Morocco might not be one of the permanent locations in the Game of Thrones universe, but it’s sunbathed and warm as Slaver’s Bay itself, and just as whimsical and unbending in its tradition. Trace the ancient Unsullied in Essaouira, where they were firstly introduced under the unwavering Astapor sun. Another Marocco location, the fortified village of Aït Benhaddou that stands halfway between Marrakech and Sahara, is where Yunkai lays, covered with desert sand.
Equally passionate and vindictive, Dorne and the Dothraki Sea have another thing in common – the Game of Thrones production team found both of these fruitful lands in Spain. Fly off to the country’s capital first, since the wonders of Madrid should never be skipped. Then, continue on to Seville to see the Water Gardens and parts of Meereen, Tabernas Desert in Almeria where the Dothraki Sea is green and endless, and stop by Barcelona (Horn Hill) and Girona (Braavos).

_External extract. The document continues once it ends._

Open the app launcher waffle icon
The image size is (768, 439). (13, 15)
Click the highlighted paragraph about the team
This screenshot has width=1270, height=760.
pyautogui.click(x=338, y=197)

Though originally revived in Malta, the one and only King’s Landing rests on the coast of the Adriatic sea, in the medieval town of Dubrovnik. Consequently, the Croatian capital of theatre, love and summer is the place most associated with the series, and most visited for the same reason. And, it’s more than a lucky find – frozen in time, Dubrovnik is the last living epitome of the renaissance and all of its values. It’s where the Battle of Blackwater roared through the night, the place of the long expected Purple Wedding and the violent death of Oberyn Martell, which broke many fervent hearts, and so much more.
5. Northern Ireland
Then again, no country in the world is better suited to bear the burden of the Iron Throne than Game of Thrones’ very own Northern Ireland. Though more lukewarm than summery, these lands have already became a lore in their own right, which makes them impossible to miss. Both Winterfell and Castle Black have found their home in the quiet and grassy fields that surround Belfast, and so have Eyrie and bits of Meereen. Northern Ireland might not be the warmest part of Westeros, but let’s be honest: we’d all follow the last King in the North to the end of the world.
In season 7, we’ll return to most of these locations. Most likely, we’ll find them cold and snowy, with their kings and queens sizzling in the face of long awaited conclusions. Before that finally happens, let these marvelous realms soothe you. Drink them in the summer, with milk of the poppy on the side.